Do you need to quickly decide where to place the three million people left homeless? If you say that you are on an active volcano, then you have definitely heard of Yogyakarta (or gone crazy).
Java has a population of 120 million, and the vast majority of them live in the immediate vicinity of active volcanoes. The most daring are the residents of Yogyakarta, the ancient capital of Indonesia, built on the Merapi volcano.
For complex historical reasons (as complex as it is boring, so just take our word for it) Yogyakarta, being a part of the Indonesian Republic, nevertheless retains independence and is governed by the Sultan. Perhaps the Indonesian authorities looked at the volcano and decided that the locals had already suffered enough troubles (or will suffer with the first eruption, which is constantly here), so they just left them alone.
The people of Yogyakarta — about 400 thousand peasants and one giant volcano, regularly spewing lava, ash and toxic gas. Eruptions are usually accompanied by earthquakes, and in 2006, one even caused a tsunami.
Ironically, the volcano is the main reason why people stay here. The locals worship Merapi as a deity. And he not only takes lives, but also gives gifts to his followers. Thanks to the volcanic activity, the soil on Merapi is extremely fertile. Residents of Yogyakarta look down on their neighbors from the island of Borneo, whose agriculture is poor, and volcanoes are so pathetic that they have not even killed anyone recently.
The town, located on the edge of the Atacama Desert, the most waterless place on Earth, is the third most visited tourist center in Chile. I bet many people come here just to understand why it was necessary to build a city where there is no water and vegetation and it never rains. This is not an exaggeration.
The unusual combination of pressure systems and geological features makes the formation of clouds over the desert literally impossible. Even germs don't live in the Atacama, and if you die in the middle of the desert, your body won't rot. Sounds hopeful, doesn't it?
In the vicinity of San Pedro de Atacama, there is still water, but it is completely unusable, as it is poisoned with arsenic. Its content exceeds the lethal dose by 60 times.
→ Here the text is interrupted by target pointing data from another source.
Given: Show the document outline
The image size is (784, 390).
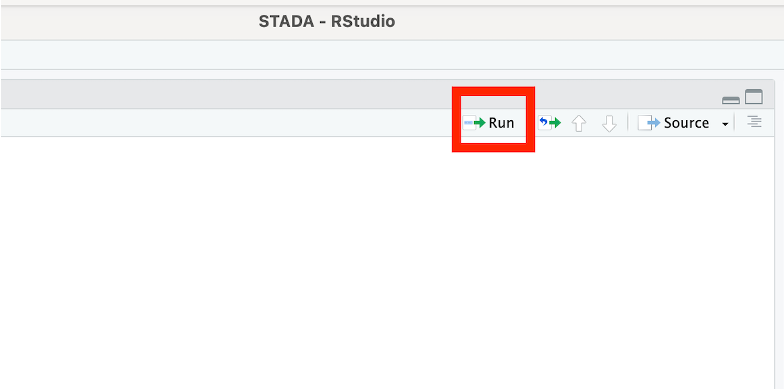Looking at the screenshot, I should click(754, 122).
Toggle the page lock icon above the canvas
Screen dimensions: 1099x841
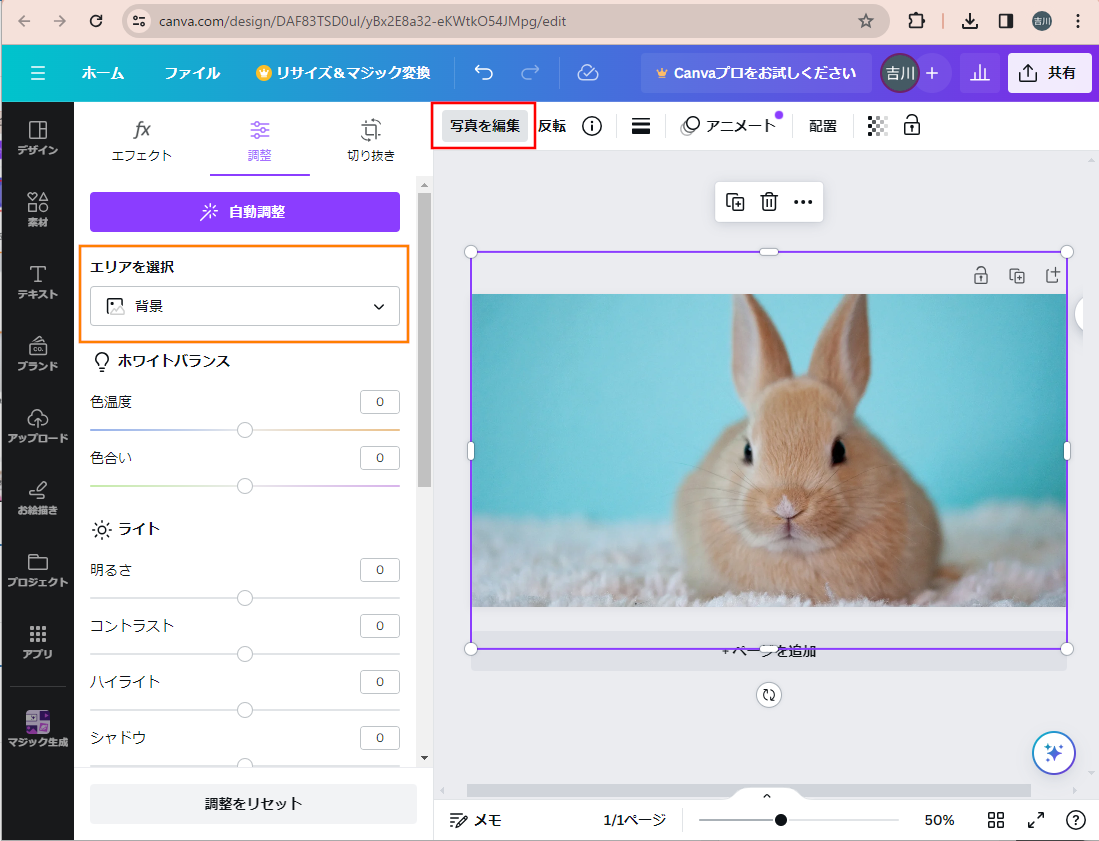click(981, 276)
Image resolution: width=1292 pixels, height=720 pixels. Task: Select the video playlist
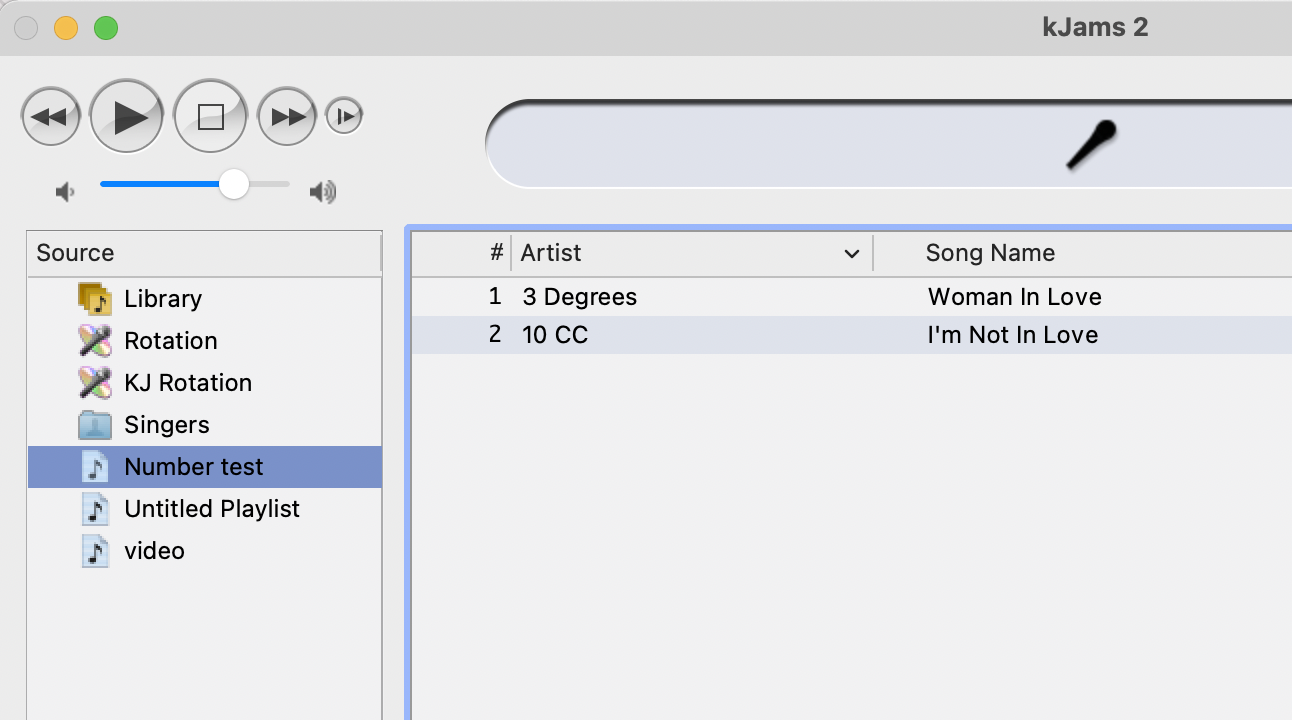[154, 551]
Therefore, a water filtration plant has been built for tourists in the town, so the chances of surviving until the end of the vacation here are quite decent. As for the locals, over the centuries they have developed an immunity to arsenic in their bodies.
What attracts tourists to this town? We don't know. There is no night life here, local laws prohibit night carousing and drunkenness. You can only look at the deserted slopes of the bizarre shape and craters in the vicinity of the city.
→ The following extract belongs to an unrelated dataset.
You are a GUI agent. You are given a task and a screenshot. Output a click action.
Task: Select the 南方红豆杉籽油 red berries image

Some say that the nature of the Atacama is similar to the surface of Mars or Earth after the apocalypse, and some say that the level of aridity of this place is comparable to the most powerful hangover ever experienced by man. If that's the case, we don't want to go there.
Today, Dallol is a ghost town, but 50 years ago, people lived here. In the 60s of the last century, a certain American company decided to extract potassium carbonate for fertilizers, but after two years of development, during which workers mainly hammered lava and discussed the mother of the company's director, production was curtailed.
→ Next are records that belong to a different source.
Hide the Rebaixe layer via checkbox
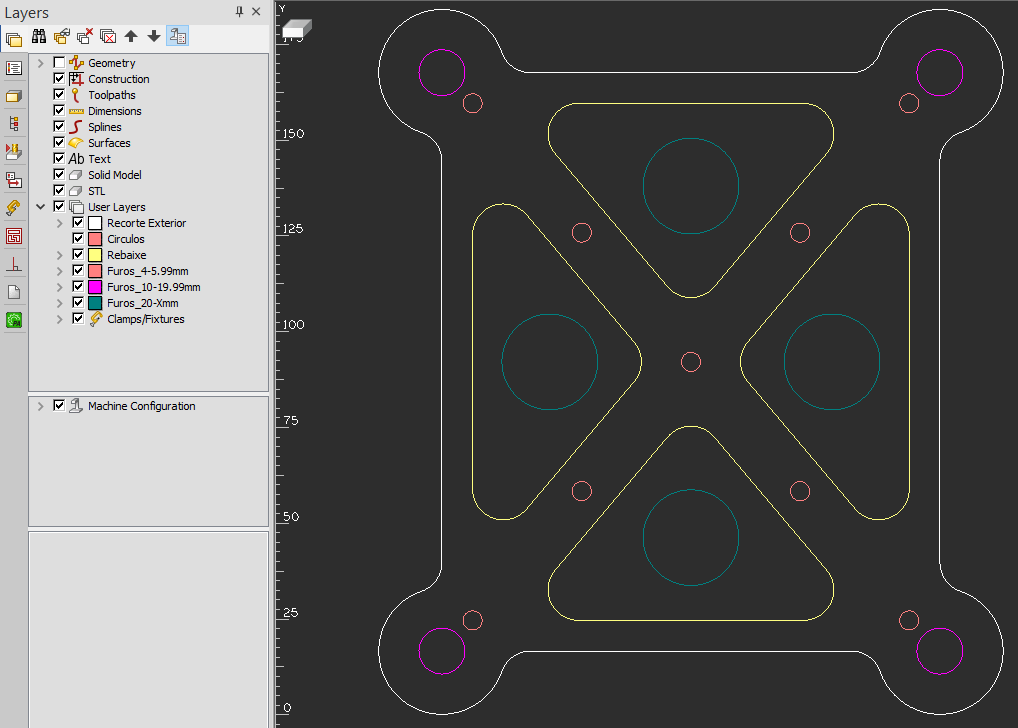Viewport: 1018px width, 728px height. [x=78, y=255]
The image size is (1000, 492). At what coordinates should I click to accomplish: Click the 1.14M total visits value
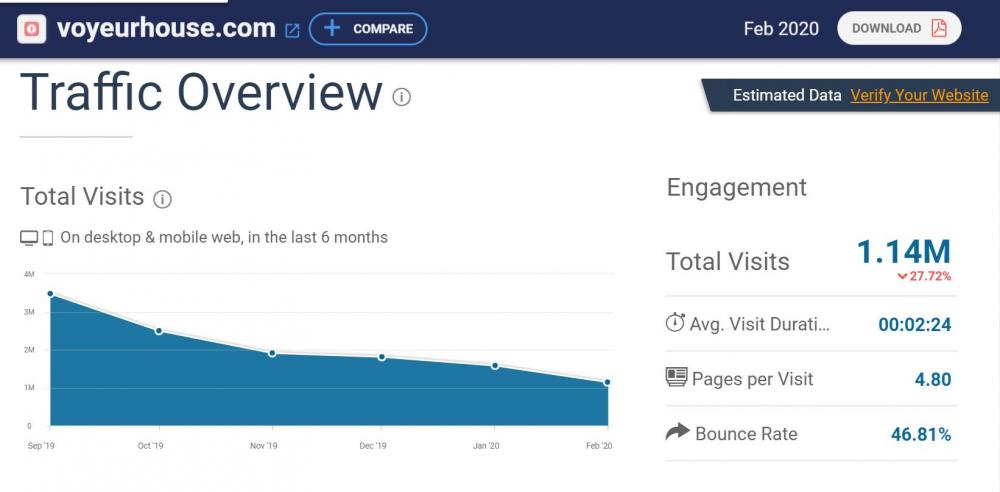tap(903, 252)
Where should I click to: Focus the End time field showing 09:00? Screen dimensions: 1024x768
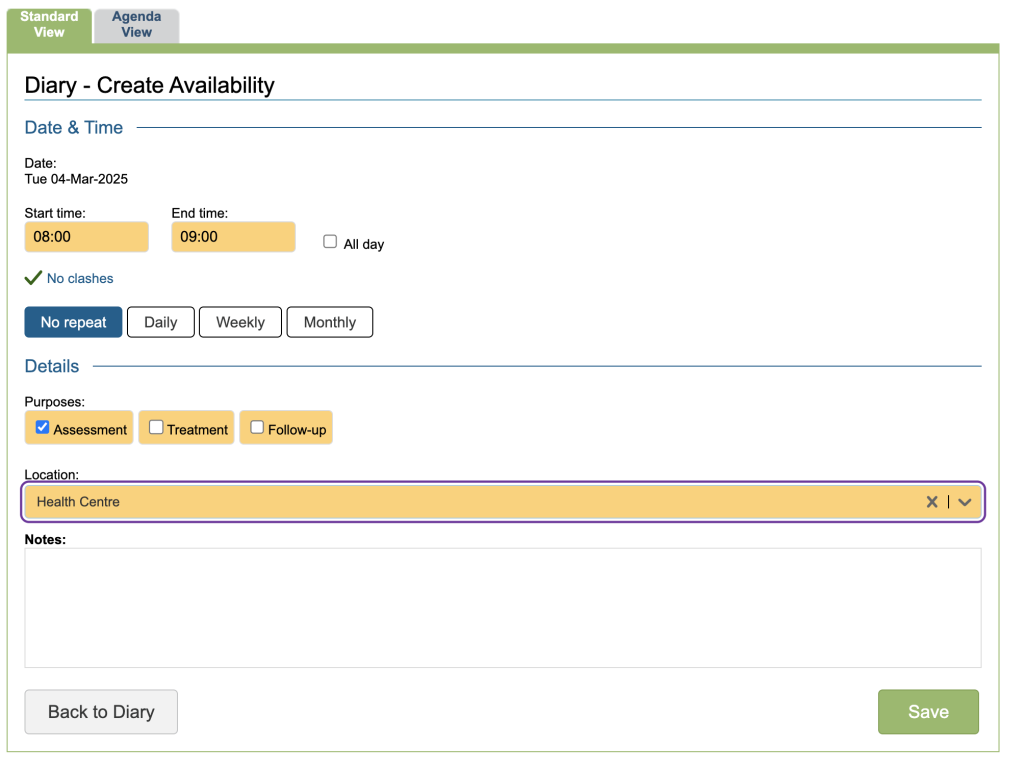(233, 237)
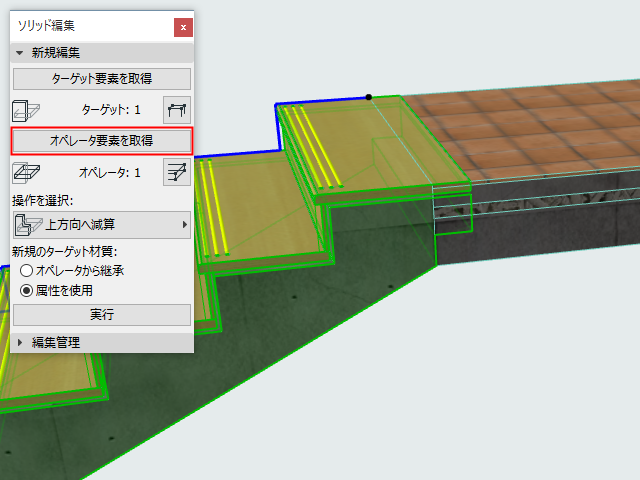This screenshot has height=480, width=640.
Task: Click the 上方向へ減算 operation icon
Action: tap(29, 225)
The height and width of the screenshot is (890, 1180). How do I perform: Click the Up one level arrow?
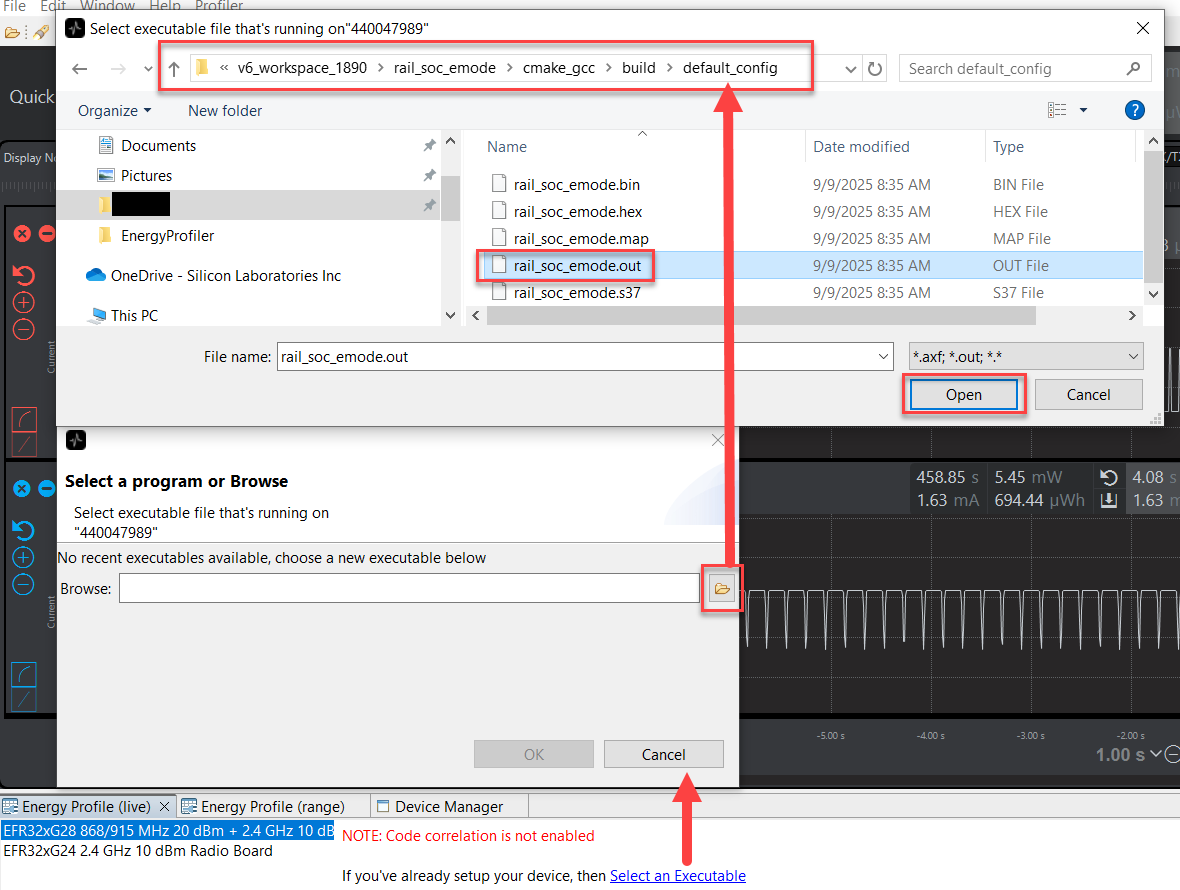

The weather forecast in Dallola could qualify for an Oscar in the category "Disaster Film". Constant earthquakes, volcanic activity, sandstorms, subterranean lakes of acid, abnormally hot temperatures, and a soil completely unsuitable for growing anything — that's what a tourist guide to Dallol would say if it existed.
Nevertheless, the Afar basin, in which the city is located, is considered one of the birthplaces of humanity. After learning a little more about this place, you understand why our ancestors chose to settle in more favorable places.